You should maintain the regimen. Only being able to test and adjust twice a day makes it go more slowly than it would if you could do it more often, but it will get there.

If you have a light or other penetration in the pool, you probably need to remove it and clean behind it if you haven't already. Even some ladders will hide algae.
 
I am a newbie here and clearly no expert but I would interpret your results to mean you are making progress.

Your first OCLT was 14/2 so you lost 85% (12/14) of your FC overnight.

Second was 14/8 so you lost 43% of your FC overnight

Third and fourth were 33% and 37.5% overnight loss.

Looks to me it is trending in the right direction. Maybe looking at the loss percentage is not right. I know at the end of the day you need to get down to a FC loss of <=1ppm and CC of 0.5 or less. But in the interim, looking at the percentage loss seems to be logical.

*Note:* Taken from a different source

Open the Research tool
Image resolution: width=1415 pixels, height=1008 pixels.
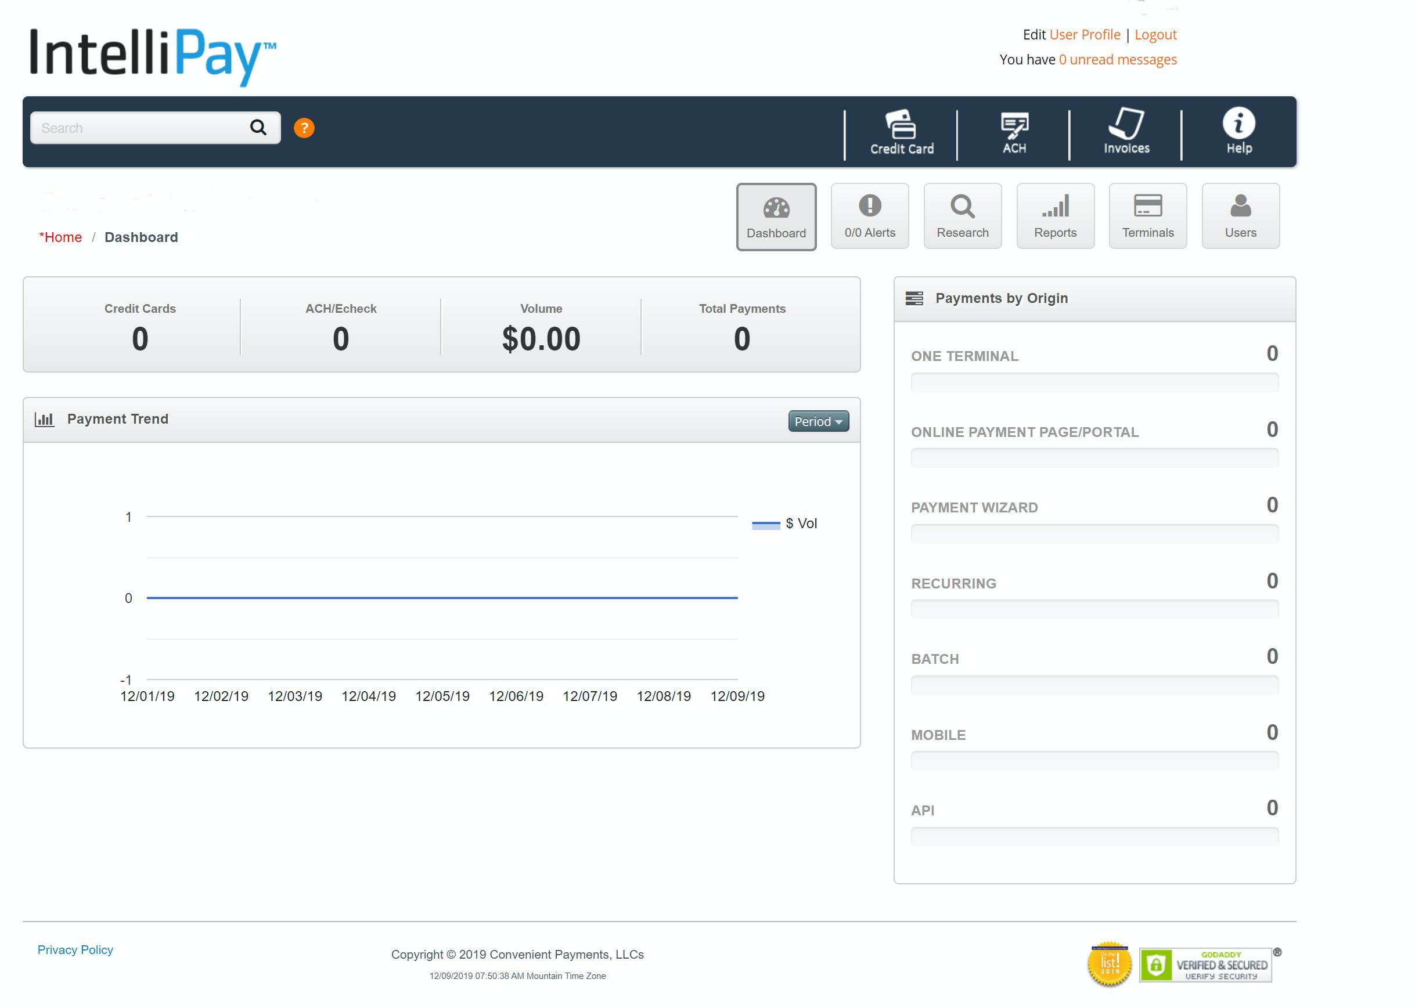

Would be interested to hear the experts take on that.
 
If you had a cloudy or green dirty pool that you have now cleared, then you should clean your filter. Otherwise, you may still get chlorine demand from it though it shouldn't show up much if the filter is not running overnight. Other than that, all the advice above is sound -- check behind lights and under removable ladders. You've still got something in the water consuming chlorine even though now it may not be visible.
 
I appreciate all the advice and input. Does anyone think my automatic cover may also be a culprit? Although it has been open most of the time during this process and even when closed would be resting on the shocked water.
 
Chlorine oxidizes pool covers so while during the day the chlorine demand may be lower because there is less loss from the UV in sunlight, there can be more demand overnight (i.e. when the OCLT is done). If the water temperature is warm, one might have a loss of 1-2 ppm FC at shock level which when added to the chlorine oxidation of CYA might be 2-3 ppm FC. At regular FC levels, the loss is one-tenth these amounts so not noticeable.

However, as I wrote, this would only explain a portion of the chlorine demand that is seen. At least it's a factor one can eliminate by simply removing the cover during an OCLT to eliminate it from being an issue.